Introduction / Overview

This GEP proposes the addition of a standardized, provider-agnostic Telemetry API to the Gateway API project. The proposal aims to define a unified configuration model for the generation and propagation of telemetry signals (i.e., metrics, access logs, distributed traces) for North/South (Gateway) traffic.

The API focuses on providing a consistent way to express observability intent, such as sampling rates for tracing, metric customization, and log filtering, regardless of the underlying data plane implementation.

Purpose (Why and Who)

The Fragmentation of Observability

In the current Kubernetes landscape, the “Who, What, Where, and How Long” of network traffic is answered differently depending on the underlying proxy technology. While the Gateway API specification has unified how traffic is routed via HTTPRoute and Gateway, it has deferred the standardization of how that traffic is observed. This deferral has led to “Observability Lock-in”. Platform Engineering teams are forced to learn and manage distinct APIs for each environment. A standardized telemetry API is necessary to decouple the intent of observability from the implementation. Without such standardization it is difficult for platform owners to:

  1. Enforce consistent auditing and observability standards across different infrastructure providers.
  2. Support emerging workloads like AI Agents, which elevate the criticality of observability due to their autonomous, non-deterministic nature and requirements for specialized signals.

Who

  • Platform Operators: Need to ensure uniform observability across all networking infrastructure.
  • Observability Teams: Responsible for the governance of telemetry data. They need to define and enforce standardized schemas and collection policies across the entire organization.
  • Security/Auditing Teams: Require a standardized audit trail for all traffic, an increasingly important need with the emergence of autonomous agent actions.
  • Application Developers: Benefit from consistent metrics and traces for debugging without worrying about the underlying gateway technology.

API

Policy Attachment vs. Inline Configuration

A key area of discussion for this GEP is whether this should be a standalone Policy Attachment (e.g., TelemetryPolicy) or inline configuration within Gateway or HTTPRoute resources.

This proposal argues that the Policy Attachment model is the most effective approach to meet the stated goals, primarily for two reasons:

  1. Separation of Concerns: It allows different personas to manage Gateway infrastructure independently from the configuration of telemetry signals. Telemetry is typically configured by platform, observability, or security engineers rather than application developers. This also implies that HTTPRoute is not the ideal resource to target for the initial API implementation.
  2. Uniformity: It enables a single policy to be applied uniformly across a set of Gateways, eliminating the need to duplicate complex telemetry configurations across individual resources.

To mitigate the challenge of complex merging semantics, this GEP restricts configuration such that only a single TelemetryPolicy can target a specific Gateway at any given time.
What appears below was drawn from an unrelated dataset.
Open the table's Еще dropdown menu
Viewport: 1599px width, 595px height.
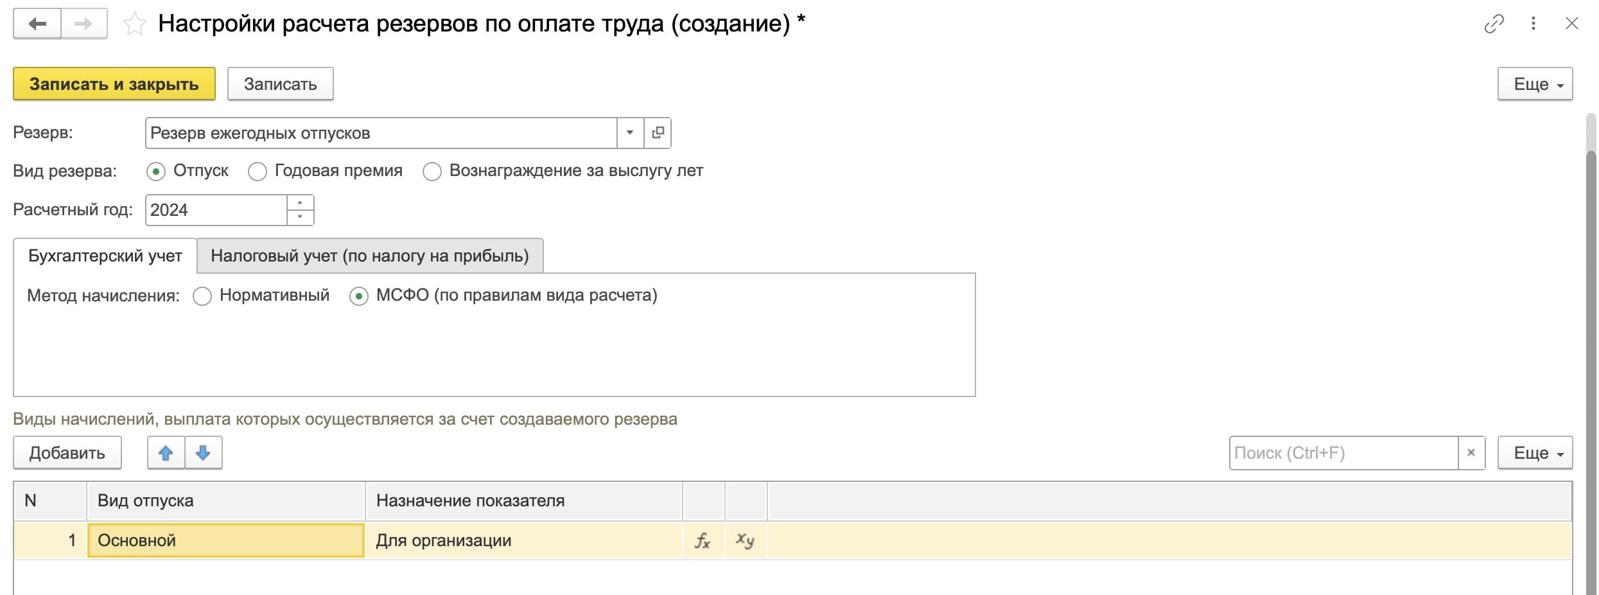[1535, 453]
If multiple TelemetryPolicy resources target the same object, precedence is determined based on the creation timestamp. This will allow us to start with simple config and iterate based on feedback whether multiple TelemetryPolicies on the same target are needed.

High-level Considerations:

  • Tracing: Configuration for OTLP endpoints, sampling rates (probabilistic and parent-based), and custom resource/span attributes.
  • Metrics: Ability to enable/disable specific metric families and customize dimensions (labels/attributes).
  • Access Logs: Filtering for smart logging (e.g., only log 5xx errors or high latency), multi-protocol support, and log format customization (including field selection).
  • Export Configuration: Supporting TLS connections to telemetry collectors and the ability to inject custom headers (e.g., Authorization) into telemetry requests.

Request Flow

  • A platform operator creates a TelemetryPolicy resource targeting a Gateway.
  • The Gateway API implementation reconciles this resource and configures the underlying data plane.
  • The data plane extracts the specified signals and exports them to the telemetry infrastructure.